Recensione del film Donald Cried di Kris Avedisian
Peter torna a casa dopo quindici anni di assenza. L’occasione è un lutto. Deve sgomberare e vendere la casa di nonna oltre ad arrangiare la ultime volontà. Sulla strada perde accidentalmente il portafoglio e si ritrova bloccato in Rhode Island. Ha bisogno di un piccolo prestito, ma con la gente del luogo non ha mantenuto i contatti. La salvezza pare essere il dirimpettaio, Donald, l’amico d’infanzia, il compagno di scuola. Donald oggi è in casa. L’incontro è folgorante.
Donald è surreale, sembra uscito da una pellicola di decadi fa. L’abbigliamento, i modi, i discorsi sono fuori tempo, pare un ragazzino (un po’ tonto) intrappolato nel corpo di un adulto e Peter è a disagio sin dal primo abbraccio. Non ha scelta. Stringe i denti e sorride. Intanto sarà questione di qualche minuto. Poi se ne potrà andare.
Da quell’incontro, che avrebbe dovuto durare il tempo di un saluto, e di una richiesta di aiuto, prende il via quella che sarà una lunga ed estenuante giornata. Sarà un tour (forzato) della città, di persona in persona, di luogo in luogo. E la totale assenza di filtri di Donald renderà le situazioni imbarazzanti e grevi, in alcuni casi persino inopportune. Donald è stano, è fragile, è pieno di difetti. Donald ha un gran bisogno di riferimenti e d’amore.
Donald Cried, il film in concorso a Locarno 2016 nella sezione Cineasti del Presente, è un urlo disperato, è un’immagine talvolta esagerata e in altre mitigata, inizialmente divertente e poi grottesca, delle umane debolezze. Il nostro Donald (lo stesso Kris Avedisian) riunisce in sé ciò che tutti celiamo, la solitudine, i fallimenti, i sogni infranti. È il perdente per eccellenza, è l’eterno fanciullo, è l’uomo senza speranze che non ricorda cosa siano i progetti. E ancora, è l’accettazione del nulla, è l’emblema della via verso la depressione, è l’assenza di ideali. Lo rifuggiamo e… sbagliamo.
Lo strazio maggiore arriva, infatti, quando si affaccia una domanda: Peter, colui in cui crediamo (e vogliamo) rispecchiarci, il rampante uomo in carriera, è davvero realizzato e felice? Perché non pare essere attorniato da affetti pronti a supportarlo, sembra solo conformato, standardizzato, ed agisce come si confà a un qualunque uomo adulto. A questo punto crolliamo.
Alla fine, dopo l’iniziale disorientamento, Peter ricorderà quella giornata per sempre e noi, seduti dall’altra parte dello schermo, uscendo dalla sala sogniamo d’incontrare per caso Donald o qualcuno di molto simile, in grado di darci una sgangherata, durissima, scossa.

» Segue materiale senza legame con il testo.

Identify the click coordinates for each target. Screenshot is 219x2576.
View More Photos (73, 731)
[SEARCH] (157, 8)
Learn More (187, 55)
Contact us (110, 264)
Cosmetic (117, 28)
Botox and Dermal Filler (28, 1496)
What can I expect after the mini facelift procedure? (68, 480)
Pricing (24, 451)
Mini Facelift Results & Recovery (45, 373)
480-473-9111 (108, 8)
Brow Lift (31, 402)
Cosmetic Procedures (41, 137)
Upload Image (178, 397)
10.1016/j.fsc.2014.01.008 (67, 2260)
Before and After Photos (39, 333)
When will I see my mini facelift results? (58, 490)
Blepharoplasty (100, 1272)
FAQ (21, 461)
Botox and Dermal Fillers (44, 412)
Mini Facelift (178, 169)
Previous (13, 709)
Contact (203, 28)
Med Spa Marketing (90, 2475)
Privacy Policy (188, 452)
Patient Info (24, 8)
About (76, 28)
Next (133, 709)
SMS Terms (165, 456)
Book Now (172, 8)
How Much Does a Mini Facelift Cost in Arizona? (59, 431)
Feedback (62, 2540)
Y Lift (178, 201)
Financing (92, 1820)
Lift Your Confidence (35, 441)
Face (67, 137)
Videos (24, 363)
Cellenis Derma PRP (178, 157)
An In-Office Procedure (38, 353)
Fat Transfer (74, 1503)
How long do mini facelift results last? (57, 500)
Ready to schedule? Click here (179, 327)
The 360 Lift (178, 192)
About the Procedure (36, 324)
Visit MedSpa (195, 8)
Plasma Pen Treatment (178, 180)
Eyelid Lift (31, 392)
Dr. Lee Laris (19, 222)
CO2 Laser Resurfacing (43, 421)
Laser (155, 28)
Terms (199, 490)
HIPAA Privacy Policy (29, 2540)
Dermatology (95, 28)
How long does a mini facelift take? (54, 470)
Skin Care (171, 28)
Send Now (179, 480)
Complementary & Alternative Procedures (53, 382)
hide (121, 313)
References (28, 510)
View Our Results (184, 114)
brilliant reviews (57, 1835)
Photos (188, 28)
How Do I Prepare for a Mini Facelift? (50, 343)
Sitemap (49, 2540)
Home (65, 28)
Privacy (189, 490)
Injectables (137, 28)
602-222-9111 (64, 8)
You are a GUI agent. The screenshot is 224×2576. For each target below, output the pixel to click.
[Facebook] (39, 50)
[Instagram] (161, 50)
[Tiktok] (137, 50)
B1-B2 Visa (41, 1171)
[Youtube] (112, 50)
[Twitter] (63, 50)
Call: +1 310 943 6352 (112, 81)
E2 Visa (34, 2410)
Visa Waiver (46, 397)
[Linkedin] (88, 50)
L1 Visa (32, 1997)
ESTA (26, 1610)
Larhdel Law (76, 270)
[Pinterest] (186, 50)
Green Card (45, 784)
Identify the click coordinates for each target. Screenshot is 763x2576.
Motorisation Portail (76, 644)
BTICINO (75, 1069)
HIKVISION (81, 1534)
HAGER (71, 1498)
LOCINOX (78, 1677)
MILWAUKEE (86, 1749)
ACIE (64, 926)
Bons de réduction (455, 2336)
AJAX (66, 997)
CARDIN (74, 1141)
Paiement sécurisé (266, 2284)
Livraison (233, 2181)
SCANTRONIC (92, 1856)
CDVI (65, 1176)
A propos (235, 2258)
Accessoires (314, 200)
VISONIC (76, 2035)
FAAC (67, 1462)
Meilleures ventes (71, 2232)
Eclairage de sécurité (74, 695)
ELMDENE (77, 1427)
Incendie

Il film di Kris Avedisian è una di quelle perle indie che si fanno amare in dieci minuti e rendono i Festival come Locarno unici e preziosi. Ci rammenta che la vita è incasinata, spesso ci fa sentire miseri e/o colpevoli, ma la cosa più importante è non dimenticare mai chi siamo (e da dove veniamo), perderemmo la capacità di sognare.
Vissia Menza
Ennio Flaiano amava ricordare che “Il cinema è l’unica forma d’arte nella quale le opere si muovono e lo spettatore rimane immobile.”, ed è Vissia ad accompagnarci con passione e sensibilità nelle mille sfaccettature di un’arte in movimento. Ma non solo. Una guida tout court, competente e preparata, amante della bellezza, che scrive con il cuore e trasforma le emozioni in parole. Dal cinema alla pittura, con un occhio vigile per il teatro e la letteratura, V. ci costringe, piacevolmente, a correre per ammirare un’ottima pellicola o una mostra imperdibile, uno spettacolo brillante o un buon libro. Lasciarsi trasportare nelle sue recensioni è davvero facile, perdersi una proiezione da lei consigliata dovrebbe essere proibito dal codice penale. Se qualcuno le chiede: ma tu da che parte stai? La sua risposta è una sola: “io sto con Spok, adoro l’Enterprise e sono fan di Star Trek”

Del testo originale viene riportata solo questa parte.